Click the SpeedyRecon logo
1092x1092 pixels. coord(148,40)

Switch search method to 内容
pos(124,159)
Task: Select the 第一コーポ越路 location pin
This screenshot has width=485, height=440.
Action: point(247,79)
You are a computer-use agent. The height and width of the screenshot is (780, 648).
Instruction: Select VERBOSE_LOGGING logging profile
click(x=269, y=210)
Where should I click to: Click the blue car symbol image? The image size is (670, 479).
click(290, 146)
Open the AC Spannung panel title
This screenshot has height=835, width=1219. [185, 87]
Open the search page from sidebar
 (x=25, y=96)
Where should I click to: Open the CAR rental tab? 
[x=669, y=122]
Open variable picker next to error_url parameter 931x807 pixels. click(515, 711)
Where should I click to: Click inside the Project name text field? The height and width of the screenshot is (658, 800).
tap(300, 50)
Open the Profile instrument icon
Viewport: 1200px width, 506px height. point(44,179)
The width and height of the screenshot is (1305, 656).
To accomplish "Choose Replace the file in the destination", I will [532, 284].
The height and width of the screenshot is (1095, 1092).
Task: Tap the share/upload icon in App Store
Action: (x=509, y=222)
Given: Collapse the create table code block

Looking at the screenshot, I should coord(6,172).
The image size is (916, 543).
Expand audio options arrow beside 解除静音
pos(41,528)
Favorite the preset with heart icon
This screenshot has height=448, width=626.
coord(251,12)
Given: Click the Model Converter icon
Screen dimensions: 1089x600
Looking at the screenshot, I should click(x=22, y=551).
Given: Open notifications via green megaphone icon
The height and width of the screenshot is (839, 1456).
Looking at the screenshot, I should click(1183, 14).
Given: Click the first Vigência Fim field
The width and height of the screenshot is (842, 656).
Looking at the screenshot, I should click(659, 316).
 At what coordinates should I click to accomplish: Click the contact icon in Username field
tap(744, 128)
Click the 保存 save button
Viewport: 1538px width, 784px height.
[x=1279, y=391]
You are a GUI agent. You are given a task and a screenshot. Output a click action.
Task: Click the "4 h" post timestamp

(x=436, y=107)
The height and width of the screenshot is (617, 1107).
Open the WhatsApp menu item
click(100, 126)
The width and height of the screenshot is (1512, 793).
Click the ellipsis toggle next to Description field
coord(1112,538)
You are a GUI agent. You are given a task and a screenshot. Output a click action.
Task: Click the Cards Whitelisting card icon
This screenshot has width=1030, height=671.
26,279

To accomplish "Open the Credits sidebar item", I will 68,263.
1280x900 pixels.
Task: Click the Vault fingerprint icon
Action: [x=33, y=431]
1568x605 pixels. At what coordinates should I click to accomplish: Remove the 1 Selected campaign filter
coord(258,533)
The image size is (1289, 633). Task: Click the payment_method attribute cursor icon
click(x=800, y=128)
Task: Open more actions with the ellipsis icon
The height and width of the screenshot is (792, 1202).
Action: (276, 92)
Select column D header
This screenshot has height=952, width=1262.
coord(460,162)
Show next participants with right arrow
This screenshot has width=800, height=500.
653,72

::::

◆ WHAT TO WORK ON
Please restate the preceding entries word for word.

◆ EXERCISE OUTPUT
Click the SpeedyRecon logo
1092x1092 pixels. coord(148,40)

Switch search method to 内容
pos(124,159)
Task: Select the 第一コーポ越路 location pin
This screenshot has width=485, height=440.
Action: point(247,79)
You are a computer-use agent. The height and width of the screenshot is (780, 648).
Instruction: Select VERBOSE_LOGGING logging profile
click(x=269, y=210)
Where should I click to: Click the blue car symbol image? The image size is (670, 479).
click(290, 146)
Open the AC Spannung panel title
This screenshot has height=835, width=1219. [185, 87]
Open the search page from sidebar
 (x=25, y=96)
Where should I click to: Open the CAR rental tab? 
[x=669, y=122]
Open variable picker next to error_url parameter 931x807 pixels. click(515, 711)
Where should I click to: Click inside the Project name text field? The height and width of the screenshot is (658, 800).
tap(300, 50)
Open the Profile instrument icon
Viewport: 1200px width, 506px height. point(44,179)
The width and height of the screenshot is (1305, 656).
To accomplish "Choose Replace the file in the destination", I will [532, 284].
The height and width of the screenshot is (1095, 1092).
Task: Tap the share/upload icon in App Store
Action: (x=509, y=222)
Given: Collapse the create table code block

Looking at the screenshot, I should coord(6,172).
The image size is (916, 543).
Expand audio options arrow beside 解除静音
pos(41,528)
Favorite the preset with heart icon
This screenshot has height=448, width=626.
coord(251,12)
Given: Click the Model Converter icon
Screen dimensions: 1089x600
Looking at the screenshot, I should click(x=22, y=551).
Given: Open notifications via green megaphone icon
The height and width of the screenshot is (839, 1456).
Looking at the screenshot, I should click(1183, 14).
Given: Click the first Vigência Fim field
The width and height of the screenshot is (842, 656).
Looking at the screenshot, I should click(659, 316).
 At what coordinates should I click to accomplish: Click the contact icon in Username field
tap(744, 128)
Click the 保存 save button
Viewport: 1538px width, 784px height.
[x=1279, y=391]
You are a GUI agent. You are given a task and a screenshot. Output a click action.
Task: Click the "4 h" post timestamp

(x=436, y=107)
The height and width of the screenshot is (617, 1107).
Open the WhatsApp menu item
click(100, 126)
The width and height of the screenshot is (1512, 793).
Click the ellipsis toggle next to Description field
coord(1112,538)
You are a GUI agent. You are given a task and a screenshot. Output a click action.
Task: Click the Cards Whitelisting card icon
This screenshot has width=1030, height=671.
26,279

To accomplish "Open the Credits sidebar item", I will 68,263.
1280x900 pixels.
Task: Click the Vault fingerprint icon
Action: [x=33, y=431]
1568x605 pixels. At what coordinates should I click to accomplish: Remove the 1 Selected campaign filter
coord(258,533)
The image size is (1289, 633). Task: Click the payment_method attribute cursor icon
click(x=800, y=128)
Task: Open more actions with the ellipsis icon
The height and width of the screenshot is (792, 1202).
Action: (276, 92)
Select column D header
This screenshot has height=952, width=1262.
coord(460,162)
Show next participants with right arrow
This screenshot has width=800, height=500.
653,72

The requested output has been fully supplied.